The town of Lüderitz was founded in 1883 and is situated in the south of Namibia and is developed around the harbour on a coastline that is considered by many to be the least hospitable coastline in Africa. It was however first known to Europeans as early as 1487 when Bartolomeu Dias encountered it in his voyages. Lüderitz started off as a fishing town, a trading post and a guano harvesting town! Then diamonds were discovered and this little town grew very quickly. Tourism is now the town’s biggest economic contributor. Many of the original German built houses are still to be seen and have been well preserved over time. There are numerous options available for accommodation in Lüderitz.
Lüderitzbucht (named in 1886) was first discovered in 1487 by the famous Portuguese explorer Bartolomeu Diaz on his way to discover the Cape.
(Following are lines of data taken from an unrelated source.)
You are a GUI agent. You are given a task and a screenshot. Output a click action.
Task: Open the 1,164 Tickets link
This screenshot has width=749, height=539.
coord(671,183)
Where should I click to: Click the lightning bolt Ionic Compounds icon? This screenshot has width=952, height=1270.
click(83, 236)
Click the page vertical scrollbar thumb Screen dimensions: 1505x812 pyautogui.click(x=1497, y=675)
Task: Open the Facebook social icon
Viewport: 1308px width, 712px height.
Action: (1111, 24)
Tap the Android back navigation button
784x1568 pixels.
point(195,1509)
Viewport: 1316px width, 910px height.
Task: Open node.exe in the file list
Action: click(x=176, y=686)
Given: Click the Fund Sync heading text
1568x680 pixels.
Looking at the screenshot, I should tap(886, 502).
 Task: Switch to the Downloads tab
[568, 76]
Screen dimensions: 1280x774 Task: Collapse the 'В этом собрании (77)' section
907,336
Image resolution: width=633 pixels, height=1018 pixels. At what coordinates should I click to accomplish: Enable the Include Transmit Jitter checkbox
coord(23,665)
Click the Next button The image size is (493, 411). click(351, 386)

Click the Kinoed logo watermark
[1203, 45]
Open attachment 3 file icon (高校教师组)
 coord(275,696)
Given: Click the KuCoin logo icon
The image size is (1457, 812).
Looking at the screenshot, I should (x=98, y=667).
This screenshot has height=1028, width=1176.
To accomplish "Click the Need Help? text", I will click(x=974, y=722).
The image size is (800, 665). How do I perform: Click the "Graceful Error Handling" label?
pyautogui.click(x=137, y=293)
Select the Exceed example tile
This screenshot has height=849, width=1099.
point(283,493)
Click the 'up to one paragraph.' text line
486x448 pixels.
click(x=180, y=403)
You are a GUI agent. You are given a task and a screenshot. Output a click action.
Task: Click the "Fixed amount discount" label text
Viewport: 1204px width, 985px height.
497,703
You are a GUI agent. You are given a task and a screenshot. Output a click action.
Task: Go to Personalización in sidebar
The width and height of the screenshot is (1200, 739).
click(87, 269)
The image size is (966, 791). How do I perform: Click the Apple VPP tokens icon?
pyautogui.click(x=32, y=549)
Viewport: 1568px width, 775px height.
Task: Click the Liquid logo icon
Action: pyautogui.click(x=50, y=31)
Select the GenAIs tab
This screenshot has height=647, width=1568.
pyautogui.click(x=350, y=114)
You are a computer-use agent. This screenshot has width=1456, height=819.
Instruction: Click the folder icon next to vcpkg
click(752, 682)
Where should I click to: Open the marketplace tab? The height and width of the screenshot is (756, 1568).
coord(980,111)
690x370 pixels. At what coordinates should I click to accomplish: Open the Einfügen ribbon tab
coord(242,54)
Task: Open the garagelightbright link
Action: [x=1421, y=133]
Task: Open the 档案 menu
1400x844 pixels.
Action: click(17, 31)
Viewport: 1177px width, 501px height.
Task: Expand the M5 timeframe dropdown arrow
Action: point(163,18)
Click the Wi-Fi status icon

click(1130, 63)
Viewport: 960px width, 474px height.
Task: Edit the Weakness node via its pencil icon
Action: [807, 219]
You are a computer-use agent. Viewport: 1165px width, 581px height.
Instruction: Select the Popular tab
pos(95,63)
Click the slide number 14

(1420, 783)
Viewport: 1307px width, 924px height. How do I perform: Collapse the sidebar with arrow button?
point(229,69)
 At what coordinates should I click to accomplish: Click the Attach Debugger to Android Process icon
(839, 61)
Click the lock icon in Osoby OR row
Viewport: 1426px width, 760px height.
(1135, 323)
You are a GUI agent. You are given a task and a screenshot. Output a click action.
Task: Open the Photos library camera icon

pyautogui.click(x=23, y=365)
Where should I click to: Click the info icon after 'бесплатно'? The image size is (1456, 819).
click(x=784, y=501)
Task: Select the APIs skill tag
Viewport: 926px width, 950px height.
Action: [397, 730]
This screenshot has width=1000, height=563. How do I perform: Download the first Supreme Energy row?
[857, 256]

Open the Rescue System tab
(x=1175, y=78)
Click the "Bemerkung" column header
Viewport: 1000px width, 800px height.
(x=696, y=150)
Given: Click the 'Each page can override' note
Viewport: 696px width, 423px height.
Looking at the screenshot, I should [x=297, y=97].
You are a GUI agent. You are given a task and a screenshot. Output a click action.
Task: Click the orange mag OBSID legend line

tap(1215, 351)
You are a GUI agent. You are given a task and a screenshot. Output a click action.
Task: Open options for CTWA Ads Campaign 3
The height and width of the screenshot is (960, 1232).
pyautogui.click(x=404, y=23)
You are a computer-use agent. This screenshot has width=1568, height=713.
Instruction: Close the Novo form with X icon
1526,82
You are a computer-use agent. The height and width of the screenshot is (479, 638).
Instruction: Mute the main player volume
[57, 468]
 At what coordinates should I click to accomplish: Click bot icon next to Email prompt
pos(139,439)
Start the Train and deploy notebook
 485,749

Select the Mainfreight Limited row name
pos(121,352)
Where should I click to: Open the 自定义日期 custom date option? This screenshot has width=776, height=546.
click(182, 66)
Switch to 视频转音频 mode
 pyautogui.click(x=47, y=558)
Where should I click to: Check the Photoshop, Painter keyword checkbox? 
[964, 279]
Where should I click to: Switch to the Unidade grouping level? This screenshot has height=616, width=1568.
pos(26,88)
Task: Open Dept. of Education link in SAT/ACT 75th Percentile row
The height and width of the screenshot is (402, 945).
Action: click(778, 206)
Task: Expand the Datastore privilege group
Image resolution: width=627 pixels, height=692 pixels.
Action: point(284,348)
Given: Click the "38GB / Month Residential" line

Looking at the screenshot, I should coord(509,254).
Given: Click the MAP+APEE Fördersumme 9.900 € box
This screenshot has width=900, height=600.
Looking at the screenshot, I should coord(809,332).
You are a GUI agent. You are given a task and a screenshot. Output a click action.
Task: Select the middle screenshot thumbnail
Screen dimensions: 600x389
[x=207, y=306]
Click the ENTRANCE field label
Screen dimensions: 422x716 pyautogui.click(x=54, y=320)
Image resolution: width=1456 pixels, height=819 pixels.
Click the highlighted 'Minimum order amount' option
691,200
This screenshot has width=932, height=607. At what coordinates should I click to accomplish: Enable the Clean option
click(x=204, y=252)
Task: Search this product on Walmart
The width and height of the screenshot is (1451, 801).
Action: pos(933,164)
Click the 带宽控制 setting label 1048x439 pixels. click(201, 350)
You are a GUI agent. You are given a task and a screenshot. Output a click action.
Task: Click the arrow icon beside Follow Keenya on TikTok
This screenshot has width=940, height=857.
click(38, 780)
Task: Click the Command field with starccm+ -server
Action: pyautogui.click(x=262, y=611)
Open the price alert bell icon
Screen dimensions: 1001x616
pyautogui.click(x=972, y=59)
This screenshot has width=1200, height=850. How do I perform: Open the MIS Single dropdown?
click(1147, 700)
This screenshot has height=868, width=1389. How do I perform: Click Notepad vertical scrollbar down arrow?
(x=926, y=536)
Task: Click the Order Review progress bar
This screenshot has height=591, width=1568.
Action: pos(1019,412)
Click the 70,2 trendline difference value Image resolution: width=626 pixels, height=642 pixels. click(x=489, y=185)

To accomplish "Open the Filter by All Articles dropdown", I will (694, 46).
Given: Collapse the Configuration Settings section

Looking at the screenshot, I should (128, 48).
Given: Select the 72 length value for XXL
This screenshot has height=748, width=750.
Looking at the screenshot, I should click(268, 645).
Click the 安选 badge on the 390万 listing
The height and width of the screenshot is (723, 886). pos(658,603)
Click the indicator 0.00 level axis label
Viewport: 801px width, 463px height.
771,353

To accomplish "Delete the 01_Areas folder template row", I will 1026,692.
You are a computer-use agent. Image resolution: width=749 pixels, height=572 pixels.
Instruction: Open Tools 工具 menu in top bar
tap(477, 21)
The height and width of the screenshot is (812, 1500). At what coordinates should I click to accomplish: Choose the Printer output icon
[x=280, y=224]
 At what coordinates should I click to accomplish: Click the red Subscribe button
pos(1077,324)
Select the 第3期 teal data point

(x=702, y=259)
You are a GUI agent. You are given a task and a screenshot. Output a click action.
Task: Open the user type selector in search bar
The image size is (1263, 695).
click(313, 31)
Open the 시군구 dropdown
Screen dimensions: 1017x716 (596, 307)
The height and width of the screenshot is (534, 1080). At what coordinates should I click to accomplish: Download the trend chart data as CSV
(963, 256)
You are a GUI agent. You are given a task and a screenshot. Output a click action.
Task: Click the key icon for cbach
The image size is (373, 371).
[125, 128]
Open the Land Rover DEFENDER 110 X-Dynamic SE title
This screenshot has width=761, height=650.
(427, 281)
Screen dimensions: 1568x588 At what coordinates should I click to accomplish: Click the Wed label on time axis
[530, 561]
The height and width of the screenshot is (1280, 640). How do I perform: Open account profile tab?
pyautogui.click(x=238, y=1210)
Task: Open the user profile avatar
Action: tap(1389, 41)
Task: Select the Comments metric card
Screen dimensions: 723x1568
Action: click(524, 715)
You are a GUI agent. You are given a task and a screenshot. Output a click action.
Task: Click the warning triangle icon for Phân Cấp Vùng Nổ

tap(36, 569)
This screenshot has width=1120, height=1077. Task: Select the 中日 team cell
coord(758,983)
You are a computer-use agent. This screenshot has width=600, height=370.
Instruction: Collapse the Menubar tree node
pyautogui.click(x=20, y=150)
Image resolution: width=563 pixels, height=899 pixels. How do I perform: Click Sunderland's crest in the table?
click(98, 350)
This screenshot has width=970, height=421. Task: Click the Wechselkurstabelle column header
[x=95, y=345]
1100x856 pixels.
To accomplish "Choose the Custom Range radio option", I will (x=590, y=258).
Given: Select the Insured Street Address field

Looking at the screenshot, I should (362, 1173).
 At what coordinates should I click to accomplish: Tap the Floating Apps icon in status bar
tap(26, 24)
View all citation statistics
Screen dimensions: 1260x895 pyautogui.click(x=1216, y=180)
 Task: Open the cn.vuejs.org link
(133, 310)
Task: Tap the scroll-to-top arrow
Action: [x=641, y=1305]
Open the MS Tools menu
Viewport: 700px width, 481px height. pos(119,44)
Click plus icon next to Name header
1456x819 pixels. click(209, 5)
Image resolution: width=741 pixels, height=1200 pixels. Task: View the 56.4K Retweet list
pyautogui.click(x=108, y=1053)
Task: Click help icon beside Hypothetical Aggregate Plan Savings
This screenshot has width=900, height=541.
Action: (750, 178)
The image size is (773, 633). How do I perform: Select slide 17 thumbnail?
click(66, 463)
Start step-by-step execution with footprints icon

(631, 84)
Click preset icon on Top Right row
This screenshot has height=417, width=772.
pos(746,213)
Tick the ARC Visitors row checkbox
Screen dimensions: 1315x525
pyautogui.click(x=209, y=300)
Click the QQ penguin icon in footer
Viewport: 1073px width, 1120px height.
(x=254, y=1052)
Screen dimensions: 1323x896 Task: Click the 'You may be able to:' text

On his return to Portugal, Diaz erected a Padrăo (stone cross) at Diaz Point (1488) and named the wind-swept shores Angra Pequena (Little Bay). For many years nobody else is brave enough to land at the bay’s treacherous coastline. In 1842, the British discovered guano deposits on the offshore islands and named the primary one, Halifax Island. They make the most of the opportunity to exploit the precious fertiliser which at the time is known as ‘white gold’. Three years later sources are exhausted and the bay is once again abandoned.
It is only with the Nama/Herero uprisings (1905) that the struggling settlement is finally brought to civic status. In 1907, when peace returns to the German colony, the harbour town boasts upgraded port facilities and a railway line linking it to the interior. Lüderitzbucht is officially recognised as an independent district.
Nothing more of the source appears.